- _Work order_
Write out exactly what each line says, starting with the first line below and ending on the one with "Toggle power icon".
Provided records section start
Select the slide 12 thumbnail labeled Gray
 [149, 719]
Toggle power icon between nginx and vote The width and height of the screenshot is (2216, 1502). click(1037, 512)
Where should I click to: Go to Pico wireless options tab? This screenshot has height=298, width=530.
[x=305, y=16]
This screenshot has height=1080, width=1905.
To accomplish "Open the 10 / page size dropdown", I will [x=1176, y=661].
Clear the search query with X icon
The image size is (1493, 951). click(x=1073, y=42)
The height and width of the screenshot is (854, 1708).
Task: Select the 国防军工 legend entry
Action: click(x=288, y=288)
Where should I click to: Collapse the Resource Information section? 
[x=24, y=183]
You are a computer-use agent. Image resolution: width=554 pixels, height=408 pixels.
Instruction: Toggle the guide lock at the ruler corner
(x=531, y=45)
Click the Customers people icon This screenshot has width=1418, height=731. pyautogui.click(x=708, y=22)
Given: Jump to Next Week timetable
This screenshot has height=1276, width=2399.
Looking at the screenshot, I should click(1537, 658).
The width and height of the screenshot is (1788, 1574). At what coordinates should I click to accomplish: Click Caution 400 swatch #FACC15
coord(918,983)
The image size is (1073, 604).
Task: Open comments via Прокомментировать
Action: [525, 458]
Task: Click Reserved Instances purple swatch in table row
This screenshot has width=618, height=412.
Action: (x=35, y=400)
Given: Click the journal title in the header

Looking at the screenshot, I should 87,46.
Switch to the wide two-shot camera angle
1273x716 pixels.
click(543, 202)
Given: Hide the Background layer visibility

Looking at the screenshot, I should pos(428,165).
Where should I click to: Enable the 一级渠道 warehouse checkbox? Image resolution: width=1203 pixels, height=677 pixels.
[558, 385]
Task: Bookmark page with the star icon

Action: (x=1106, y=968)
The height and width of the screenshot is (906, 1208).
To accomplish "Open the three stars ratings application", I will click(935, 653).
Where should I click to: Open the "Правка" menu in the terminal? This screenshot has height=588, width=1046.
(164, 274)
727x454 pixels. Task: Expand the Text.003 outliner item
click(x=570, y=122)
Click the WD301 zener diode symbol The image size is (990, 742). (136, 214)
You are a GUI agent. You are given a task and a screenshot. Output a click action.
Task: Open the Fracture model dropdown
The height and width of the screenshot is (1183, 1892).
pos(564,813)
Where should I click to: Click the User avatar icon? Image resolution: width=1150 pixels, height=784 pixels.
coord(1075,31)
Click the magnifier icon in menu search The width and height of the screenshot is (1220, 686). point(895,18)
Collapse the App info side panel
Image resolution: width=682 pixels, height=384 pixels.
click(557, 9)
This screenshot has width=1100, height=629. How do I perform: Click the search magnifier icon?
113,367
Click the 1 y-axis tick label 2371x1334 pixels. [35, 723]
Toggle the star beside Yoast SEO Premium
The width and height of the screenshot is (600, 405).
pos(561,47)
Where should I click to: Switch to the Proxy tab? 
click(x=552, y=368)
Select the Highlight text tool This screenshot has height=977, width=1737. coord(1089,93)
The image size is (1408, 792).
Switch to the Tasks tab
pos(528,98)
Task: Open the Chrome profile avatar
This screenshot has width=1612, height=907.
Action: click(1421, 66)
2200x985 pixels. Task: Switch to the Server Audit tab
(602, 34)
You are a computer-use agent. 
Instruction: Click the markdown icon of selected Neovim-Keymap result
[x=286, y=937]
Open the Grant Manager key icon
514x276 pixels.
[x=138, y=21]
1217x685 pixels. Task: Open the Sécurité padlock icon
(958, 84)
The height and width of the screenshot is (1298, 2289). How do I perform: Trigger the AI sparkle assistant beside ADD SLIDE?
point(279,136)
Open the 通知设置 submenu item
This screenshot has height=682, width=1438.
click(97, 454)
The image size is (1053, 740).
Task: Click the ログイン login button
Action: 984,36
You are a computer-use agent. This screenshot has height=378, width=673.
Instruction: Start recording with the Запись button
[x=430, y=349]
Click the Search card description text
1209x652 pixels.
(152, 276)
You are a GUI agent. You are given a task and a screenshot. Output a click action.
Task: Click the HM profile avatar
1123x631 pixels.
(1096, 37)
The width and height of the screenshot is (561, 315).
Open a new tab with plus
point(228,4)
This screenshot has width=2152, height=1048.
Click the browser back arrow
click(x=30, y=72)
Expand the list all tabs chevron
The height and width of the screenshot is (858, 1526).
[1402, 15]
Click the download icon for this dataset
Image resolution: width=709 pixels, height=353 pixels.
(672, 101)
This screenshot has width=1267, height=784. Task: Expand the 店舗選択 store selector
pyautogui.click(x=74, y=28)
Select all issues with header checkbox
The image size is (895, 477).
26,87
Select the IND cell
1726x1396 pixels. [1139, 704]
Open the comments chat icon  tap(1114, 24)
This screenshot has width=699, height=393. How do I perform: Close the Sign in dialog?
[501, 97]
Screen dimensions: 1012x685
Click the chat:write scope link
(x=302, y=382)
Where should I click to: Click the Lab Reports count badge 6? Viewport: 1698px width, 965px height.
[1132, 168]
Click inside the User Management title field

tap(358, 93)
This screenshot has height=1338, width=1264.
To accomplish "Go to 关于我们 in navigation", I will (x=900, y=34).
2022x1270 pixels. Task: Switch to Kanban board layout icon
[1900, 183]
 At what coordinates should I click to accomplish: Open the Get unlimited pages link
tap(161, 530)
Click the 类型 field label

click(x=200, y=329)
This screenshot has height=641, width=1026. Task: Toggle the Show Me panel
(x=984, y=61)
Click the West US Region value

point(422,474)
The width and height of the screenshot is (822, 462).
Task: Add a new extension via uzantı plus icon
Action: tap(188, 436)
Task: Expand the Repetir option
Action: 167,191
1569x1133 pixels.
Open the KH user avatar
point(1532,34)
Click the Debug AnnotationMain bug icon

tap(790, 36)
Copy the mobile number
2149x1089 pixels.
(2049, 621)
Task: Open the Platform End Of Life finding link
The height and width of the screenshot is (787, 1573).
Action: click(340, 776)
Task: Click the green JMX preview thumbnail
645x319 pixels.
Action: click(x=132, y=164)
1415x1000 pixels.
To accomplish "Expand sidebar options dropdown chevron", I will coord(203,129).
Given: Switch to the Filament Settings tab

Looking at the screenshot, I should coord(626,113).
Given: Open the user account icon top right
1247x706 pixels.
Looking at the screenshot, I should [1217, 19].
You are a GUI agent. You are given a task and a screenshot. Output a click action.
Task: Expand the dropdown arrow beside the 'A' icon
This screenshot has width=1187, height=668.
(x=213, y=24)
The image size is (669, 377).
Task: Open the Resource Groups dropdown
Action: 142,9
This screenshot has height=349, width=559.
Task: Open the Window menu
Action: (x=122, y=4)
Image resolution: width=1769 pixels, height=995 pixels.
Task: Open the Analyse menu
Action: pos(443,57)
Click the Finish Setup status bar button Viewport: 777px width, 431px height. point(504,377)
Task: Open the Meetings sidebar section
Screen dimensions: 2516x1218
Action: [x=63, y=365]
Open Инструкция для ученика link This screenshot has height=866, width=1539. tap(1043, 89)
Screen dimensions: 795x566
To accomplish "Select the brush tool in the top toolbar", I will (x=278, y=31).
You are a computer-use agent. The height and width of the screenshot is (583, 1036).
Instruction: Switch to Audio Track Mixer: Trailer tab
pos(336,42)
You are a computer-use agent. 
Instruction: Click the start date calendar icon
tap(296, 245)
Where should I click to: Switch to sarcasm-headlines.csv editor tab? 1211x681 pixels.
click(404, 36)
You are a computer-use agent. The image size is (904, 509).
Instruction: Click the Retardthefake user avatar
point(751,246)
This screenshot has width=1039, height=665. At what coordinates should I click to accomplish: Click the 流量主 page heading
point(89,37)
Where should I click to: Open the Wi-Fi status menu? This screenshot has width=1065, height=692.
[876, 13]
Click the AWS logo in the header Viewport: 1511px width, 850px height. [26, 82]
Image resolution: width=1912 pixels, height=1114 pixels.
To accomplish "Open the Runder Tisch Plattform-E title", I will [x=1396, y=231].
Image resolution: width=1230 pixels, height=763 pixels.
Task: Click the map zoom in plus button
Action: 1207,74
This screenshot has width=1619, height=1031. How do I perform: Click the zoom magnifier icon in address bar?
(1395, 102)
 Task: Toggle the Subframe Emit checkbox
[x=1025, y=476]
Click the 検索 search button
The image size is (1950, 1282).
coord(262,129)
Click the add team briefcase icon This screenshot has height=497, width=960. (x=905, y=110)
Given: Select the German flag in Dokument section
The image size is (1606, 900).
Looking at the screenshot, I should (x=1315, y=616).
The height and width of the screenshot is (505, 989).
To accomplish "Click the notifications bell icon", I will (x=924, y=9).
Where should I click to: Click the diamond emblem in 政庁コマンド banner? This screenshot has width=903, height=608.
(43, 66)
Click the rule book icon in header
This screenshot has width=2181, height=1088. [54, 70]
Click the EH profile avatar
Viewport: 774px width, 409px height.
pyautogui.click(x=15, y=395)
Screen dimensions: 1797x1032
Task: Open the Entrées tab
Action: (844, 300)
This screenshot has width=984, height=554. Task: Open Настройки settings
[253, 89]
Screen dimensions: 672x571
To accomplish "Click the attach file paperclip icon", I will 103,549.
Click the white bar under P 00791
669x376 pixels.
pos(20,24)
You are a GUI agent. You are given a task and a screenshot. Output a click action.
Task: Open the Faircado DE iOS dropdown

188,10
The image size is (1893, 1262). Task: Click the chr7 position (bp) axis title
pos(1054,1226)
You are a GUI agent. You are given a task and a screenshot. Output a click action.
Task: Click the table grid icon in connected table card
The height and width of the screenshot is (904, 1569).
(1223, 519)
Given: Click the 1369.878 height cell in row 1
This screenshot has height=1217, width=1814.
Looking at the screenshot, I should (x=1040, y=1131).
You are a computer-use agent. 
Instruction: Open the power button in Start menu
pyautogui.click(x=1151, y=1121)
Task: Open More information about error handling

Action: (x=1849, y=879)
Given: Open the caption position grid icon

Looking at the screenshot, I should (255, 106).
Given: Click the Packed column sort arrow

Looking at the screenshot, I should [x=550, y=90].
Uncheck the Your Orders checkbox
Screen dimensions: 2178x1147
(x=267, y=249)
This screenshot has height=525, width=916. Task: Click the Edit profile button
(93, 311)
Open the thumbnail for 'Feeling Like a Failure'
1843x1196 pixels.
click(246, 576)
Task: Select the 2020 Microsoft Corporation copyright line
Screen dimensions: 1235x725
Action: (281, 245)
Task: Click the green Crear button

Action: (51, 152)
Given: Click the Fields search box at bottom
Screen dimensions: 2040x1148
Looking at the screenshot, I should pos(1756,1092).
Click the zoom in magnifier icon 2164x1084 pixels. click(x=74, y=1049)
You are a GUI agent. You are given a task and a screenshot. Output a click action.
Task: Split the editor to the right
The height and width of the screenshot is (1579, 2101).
Provided records section end
- _Task output_
Select the slide 12 thumbnail labeled Gray
 [149, 719]
Toggle power icon between nginx and vote The width and height of the screenshot is (2216, 1502). click(1037, 512)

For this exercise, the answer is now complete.